◆ Request: Rewrite the items below with every occurrence of "coordinates" replaced by "position", leaving all other text unchanged.
# Input records start
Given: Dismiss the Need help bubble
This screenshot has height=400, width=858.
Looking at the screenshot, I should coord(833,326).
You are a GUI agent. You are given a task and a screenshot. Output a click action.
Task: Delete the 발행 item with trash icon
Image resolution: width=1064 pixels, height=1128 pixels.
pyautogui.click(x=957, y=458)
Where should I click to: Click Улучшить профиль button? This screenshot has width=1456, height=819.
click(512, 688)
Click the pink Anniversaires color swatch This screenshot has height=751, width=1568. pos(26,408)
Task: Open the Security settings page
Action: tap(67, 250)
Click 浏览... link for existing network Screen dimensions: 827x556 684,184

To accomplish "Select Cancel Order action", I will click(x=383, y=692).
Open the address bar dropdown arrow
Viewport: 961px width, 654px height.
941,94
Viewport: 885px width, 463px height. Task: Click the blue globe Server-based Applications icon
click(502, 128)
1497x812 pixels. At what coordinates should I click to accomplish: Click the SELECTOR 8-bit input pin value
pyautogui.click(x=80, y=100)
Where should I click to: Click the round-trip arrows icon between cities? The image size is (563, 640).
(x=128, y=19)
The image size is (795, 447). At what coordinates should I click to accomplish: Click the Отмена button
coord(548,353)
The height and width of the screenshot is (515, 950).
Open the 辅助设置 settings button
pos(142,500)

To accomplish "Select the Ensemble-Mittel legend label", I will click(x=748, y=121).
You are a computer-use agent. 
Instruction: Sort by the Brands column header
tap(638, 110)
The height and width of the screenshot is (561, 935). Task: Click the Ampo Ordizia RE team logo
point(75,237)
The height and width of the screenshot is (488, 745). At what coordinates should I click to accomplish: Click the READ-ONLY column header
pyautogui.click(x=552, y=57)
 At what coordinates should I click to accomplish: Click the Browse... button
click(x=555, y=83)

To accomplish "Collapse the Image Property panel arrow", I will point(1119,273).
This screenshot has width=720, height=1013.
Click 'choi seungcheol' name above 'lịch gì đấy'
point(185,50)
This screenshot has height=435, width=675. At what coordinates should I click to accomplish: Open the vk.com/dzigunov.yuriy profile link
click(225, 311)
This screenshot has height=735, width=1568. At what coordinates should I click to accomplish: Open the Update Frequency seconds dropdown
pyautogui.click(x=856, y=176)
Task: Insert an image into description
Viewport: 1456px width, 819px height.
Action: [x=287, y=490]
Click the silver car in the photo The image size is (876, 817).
# Input records end
◆ Solved exercise:
Given: Dismiss the Need help bubble
This screenshot has height=400, width=858.
Looking at the screenshot, I should coord(833,326).
You are a GUI agent. You are given a task and a screenshot. Output a click action.
Task: Delete the 발행 item with trash icon
Image resolution: width=1064 pixels, height=1128 pixels.
pyautogui.click(x=957, y=458)
Where should I click to: Click Улучшить профиль button? This screenshot has width=1456, height=819.
click(512, 688)
Click the pink Anniversaires color swatch This screenshot has height=751, width=1568. pos(26,408)
Task: Open the Security settings page
Action: tap(67, 250)
Click 浏览... link for existing network Screen dimensions: 827x556 684,184

To accomplish "Select Cancel Order action", I will click(x=383, y=692).
Open the address bar dropdown arrow
Viewport: 961px width, 654px height.
941,94
Viewport: 885px width, 463px height. Task: Click the blue globe Server-based Applications icon
click(502, 128)
1497x812 pixels. At what position should I click to accomplish: Click the SELECTOR 8-bit input pin value
pyautogui.click(x=80, y=100)
Where should I click to: Click the round-trip arrows icon between cities? The image size is (563, 640).
(x=128, y=19)
The image size is (795, 447). At what position should I click to accomplish: Click the Отмена button
coord(548,353)
The height and width of the screenshot is (515, 950).
Open the 辅助设置 settings button
pos(142,500)

To accomplish "Select the Ensemble-Mittel legend label", I will click(x=748, y=121).
You are a computer-use agent. 
Instruction: Sort by the Brands column header
tap(638, 110)
The height and width of the screenshot is (561, 935). Task: Click the Ampo Ordizia RE team logo
point(75,237)
The height and width of the screenshot is (488, 745). At what position should I click to accomplish: Click the READ-ONLY column header
pyautogui.click(x=552, y=57)
 At what position should I click to accomplish: Click the Browse... button
click(x=555, y=83)

To accomplish "Collapse the Image Property panel arrow", I will point(1119,273).
This screenshot has width=720, height=1013.
Click 'choi seungcheol' name above 'lịch gì đấy'
point(185,50)
This screenshot has height=435, width=675. At what position should I click to accomplish: Open the vk.com/dzigunov.yuriy profile link
click(225, 311)
This screenshot has height=735, width=1568. At what position should I click to accomplish: Open the Update Frequency seconds dropdown
pyautogui.click(x=856, y=176)
Task: Insert an image into description
Viewport: 1456px width, 819px height.
Action: [x=287, y=490]
Click the silver car in the photo The image size is (876, 817).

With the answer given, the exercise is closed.